Problem to work on:
Transcribe exactly the line with "Given: Open the Configs tab" and each line that follows it in the listing, down to the last, omitting all pictures.

Materials provided:
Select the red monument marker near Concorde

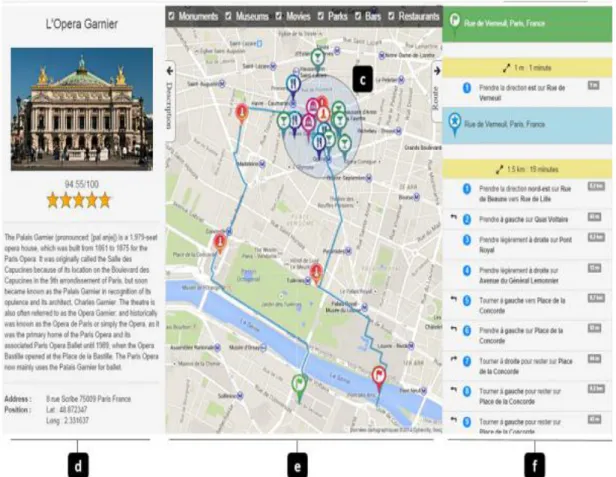coord(220,243)
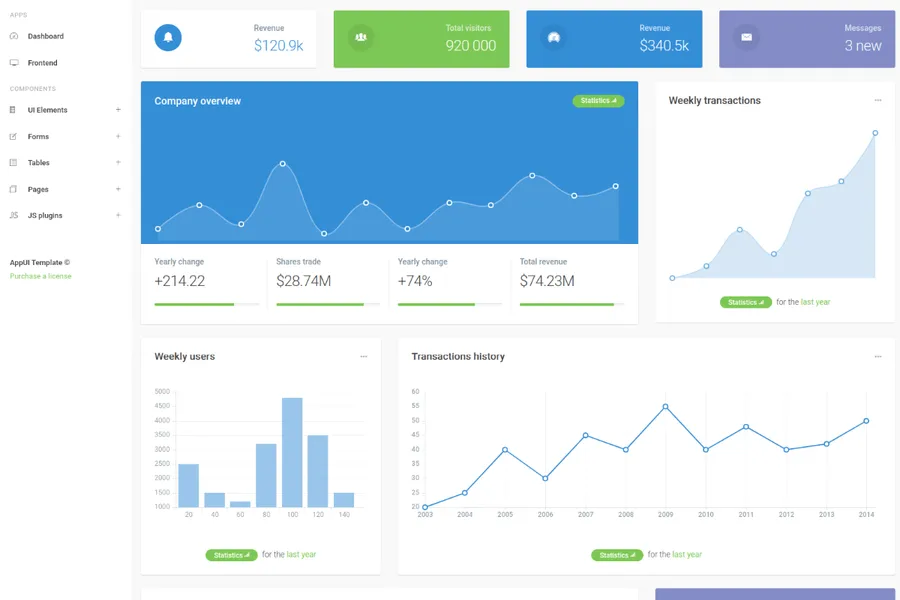
Task: Click the progress bar under +214.22
Action: pos(207,304)
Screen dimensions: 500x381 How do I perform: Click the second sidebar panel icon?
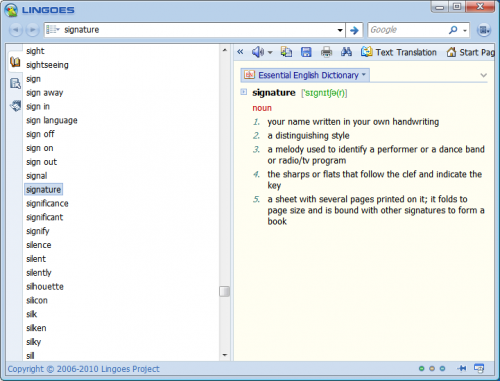click(15, 83)
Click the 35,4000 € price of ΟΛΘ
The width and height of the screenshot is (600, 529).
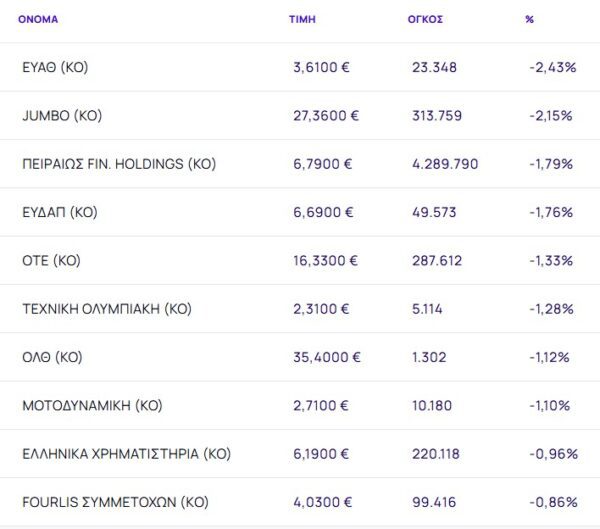pos(326,357)
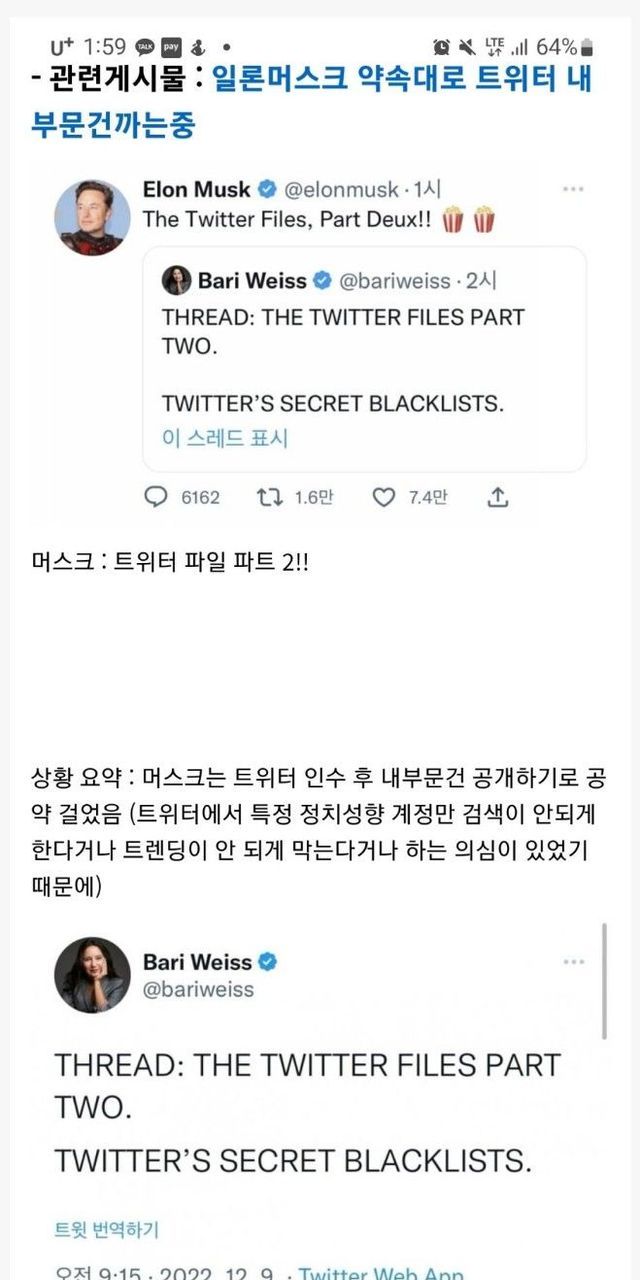Screen dimensions: 640x1280
Task: Open the three-dot menu on Bari Weiss's tweet
Action: pyautogui.click(x=573, y=962)
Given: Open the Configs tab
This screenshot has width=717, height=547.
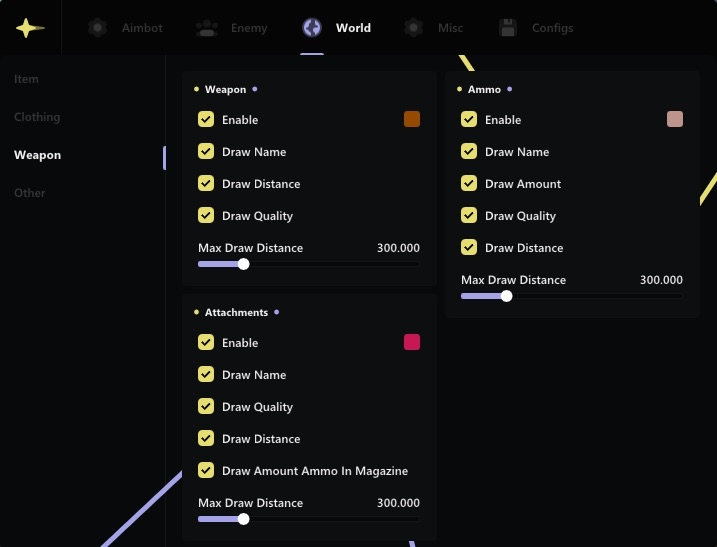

Finished task:
Given: Open the Configs tab
This screenshot has width=717, height=547.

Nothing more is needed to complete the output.